[Items from a data source]
>>>>>

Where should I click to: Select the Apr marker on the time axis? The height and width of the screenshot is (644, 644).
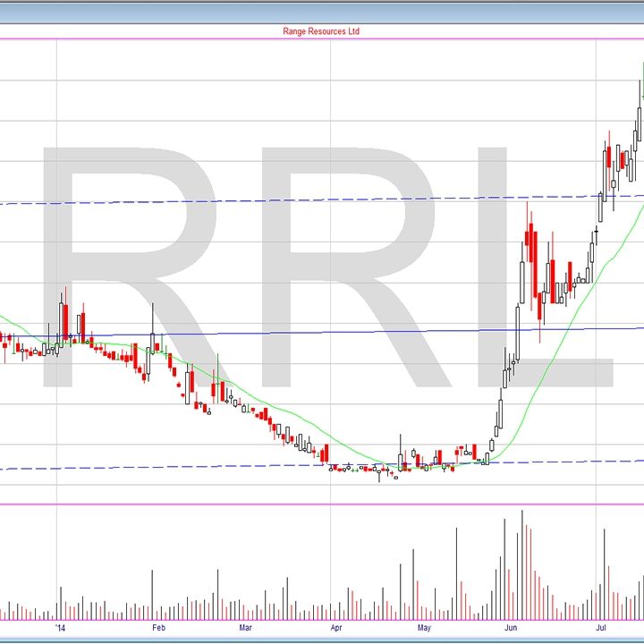point(337,627)
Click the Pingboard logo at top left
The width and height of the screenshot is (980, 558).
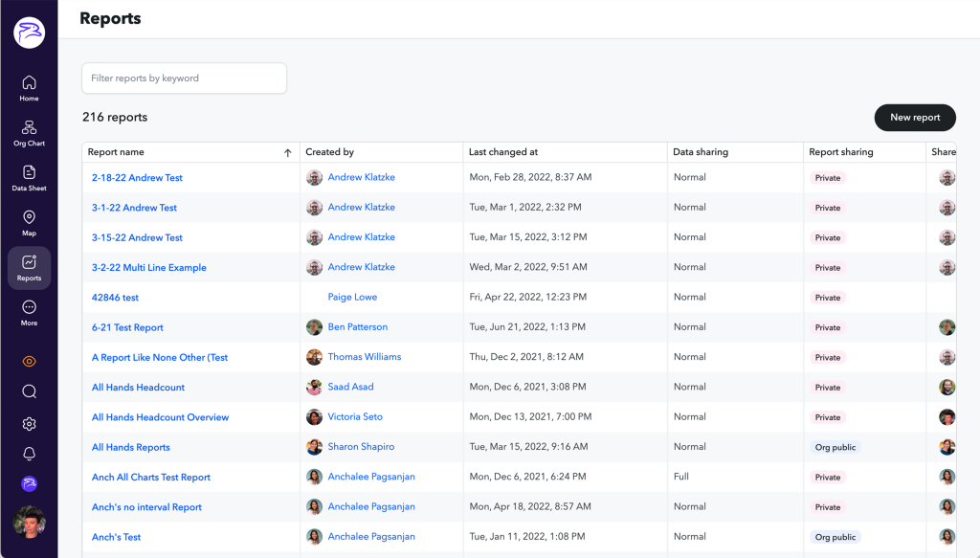[29, 32]

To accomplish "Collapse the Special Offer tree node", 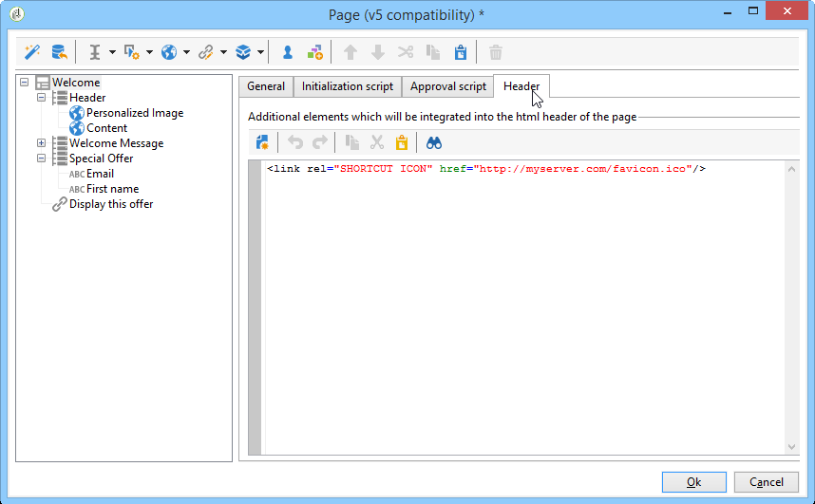I will click(x=42, y=158).
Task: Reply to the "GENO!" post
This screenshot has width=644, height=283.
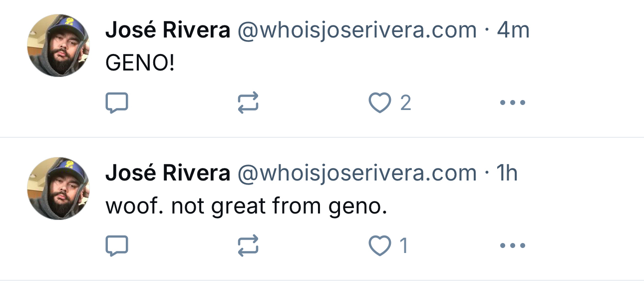Action: [x=117, y=104]
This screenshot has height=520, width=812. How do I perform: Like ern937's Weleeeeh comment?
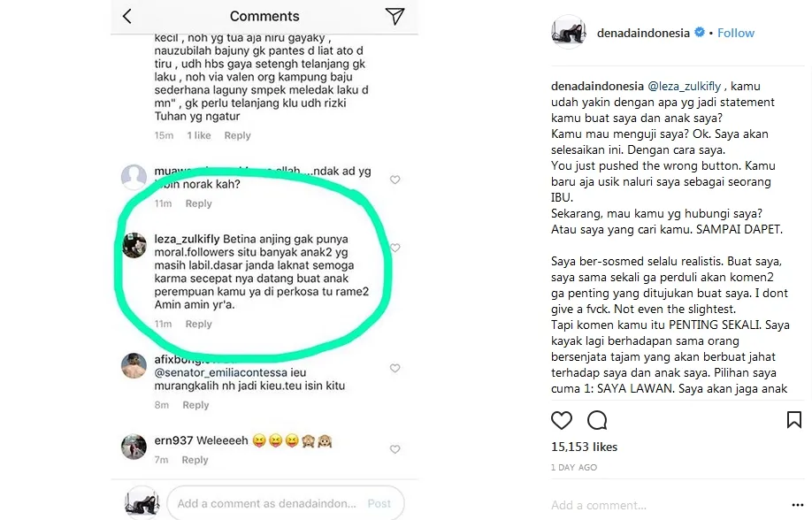(395, 449)

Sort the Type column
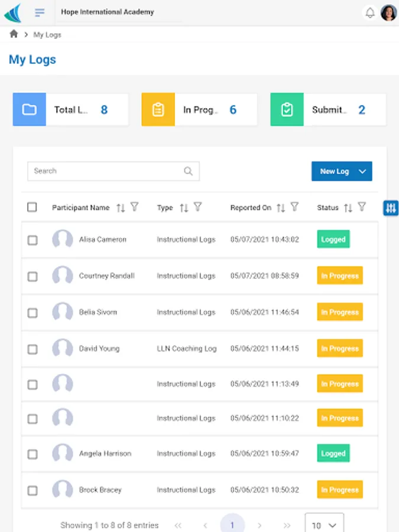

<<<<<

Restate word for word the lines starting at the one that contains "Task: Reply to" and ending at the last line of the data. Skip every picture.

• [RESPONSE TO THE TASK]:
Task: Reply to the "GENO!" post
This screenshot has width=644, height=283.
Action: [x=117, y=104]
This screenshot has height=520, width=812. How do I perform: Like ern937's Weleeeeh comment?
(395, 449)

Sort the Type column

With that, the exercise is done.